[Pixel coordinate grounding data]
== == ==
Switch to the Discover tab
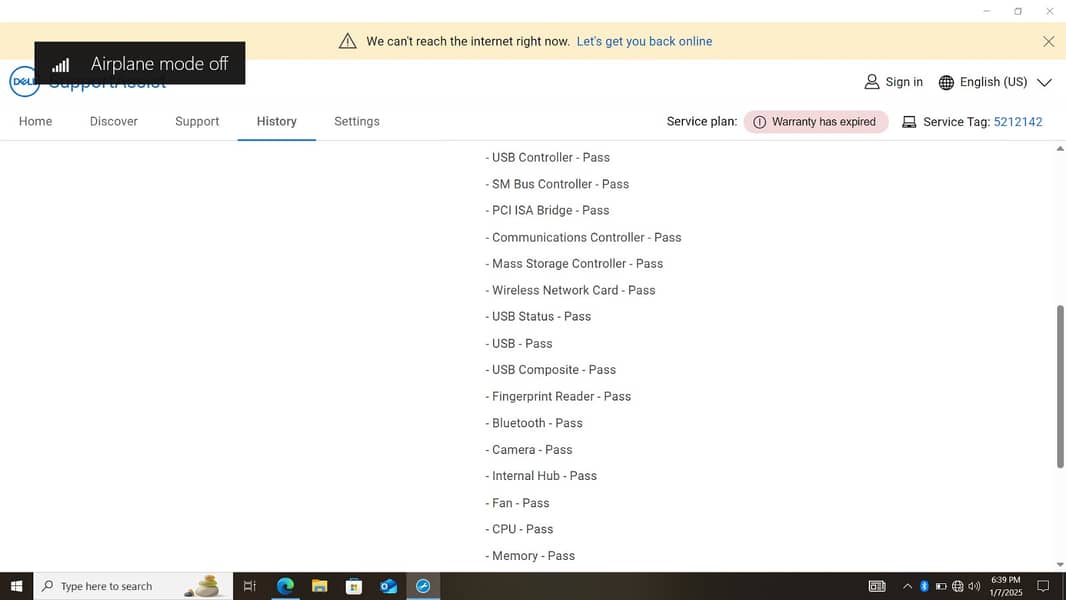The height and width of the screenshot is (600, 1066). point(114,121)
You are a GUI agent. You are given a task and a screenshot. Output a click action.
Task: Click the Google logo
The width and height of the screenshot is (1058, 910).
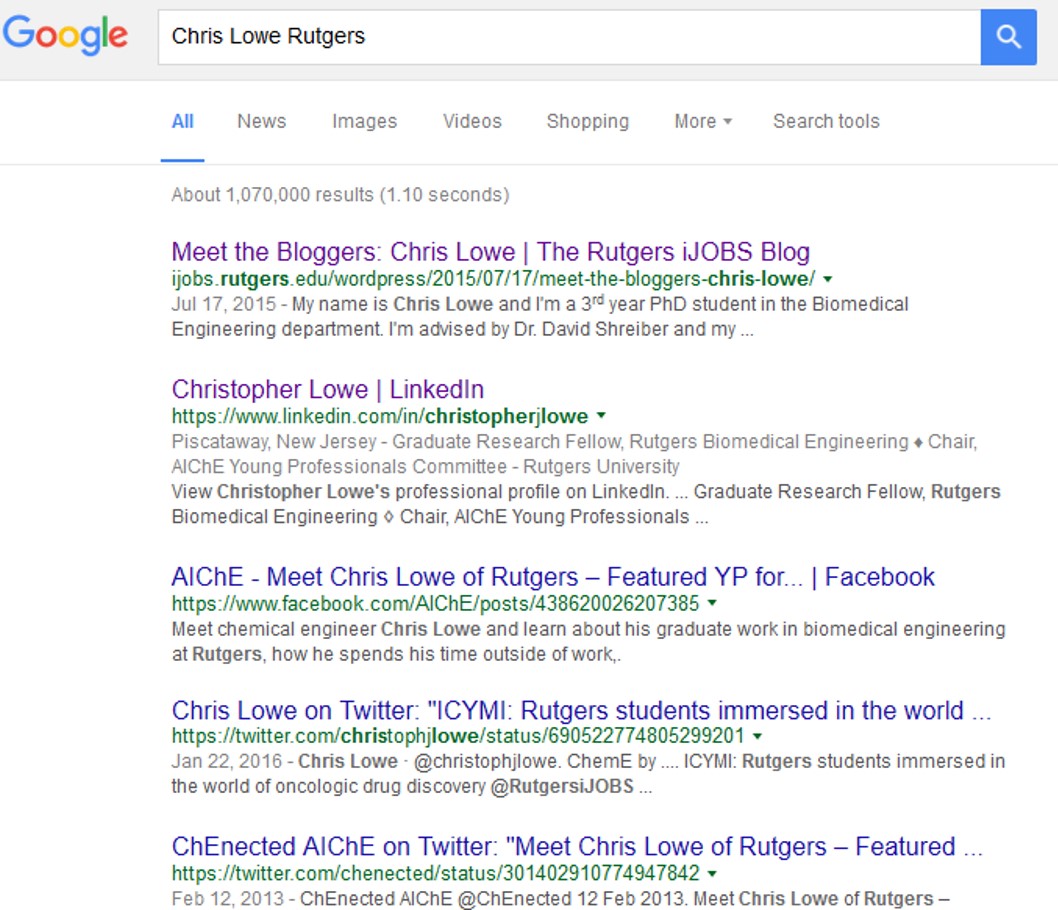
== == ==
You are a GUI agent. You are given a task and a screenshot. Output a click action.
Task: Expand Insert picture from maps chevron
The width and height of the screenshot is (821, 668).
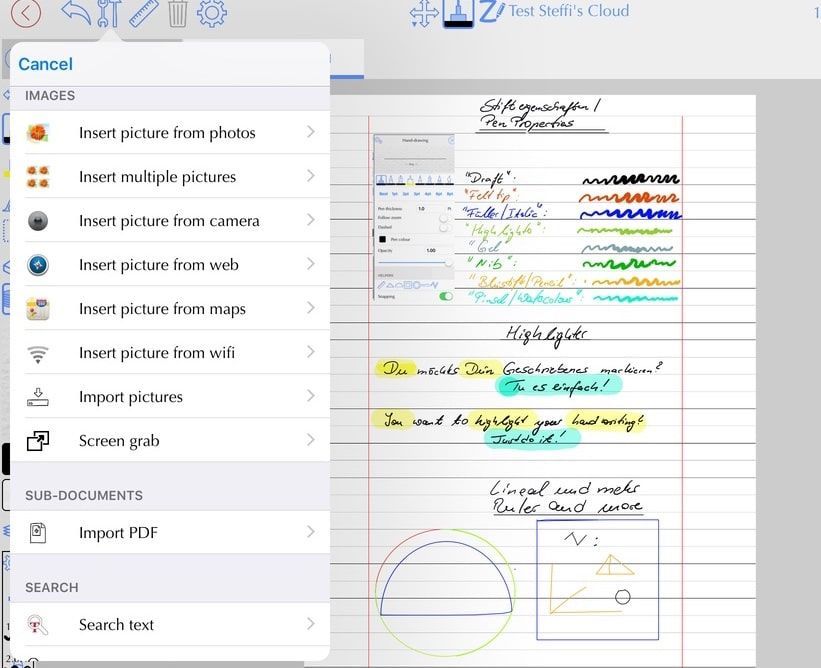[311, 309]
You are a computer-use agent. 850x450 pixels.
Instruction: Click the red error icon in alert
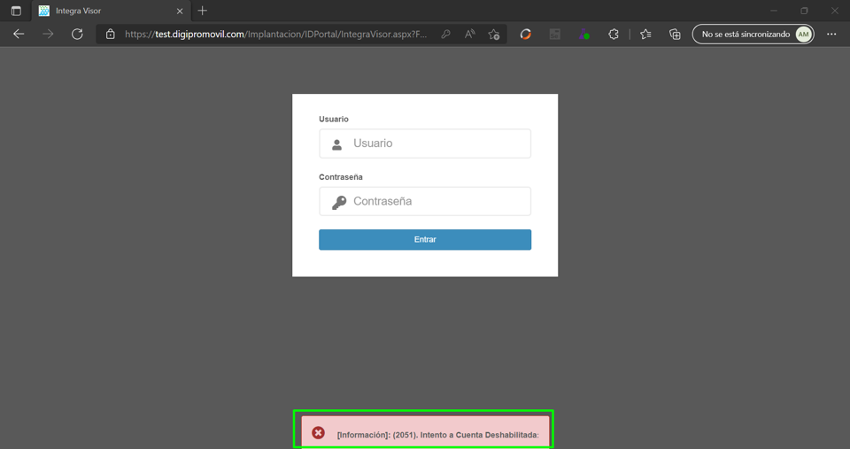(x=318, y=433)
== == ==
Your objective – With the pictures left out, write out exactly the lines above from the one containing "Switch to the Discover tab" through the one containing "The width and height of the screenshot is (1058, 910).".

Output of the exercise –
Switch to the Discover tab
The height and width of the screenshot is (600, 1066). point(114,121)
You are a GUI agent. You are given a task and a screenshot. Output a click action.
Task: Click the Google logo
The width and height of the screenshot is (1058, 910).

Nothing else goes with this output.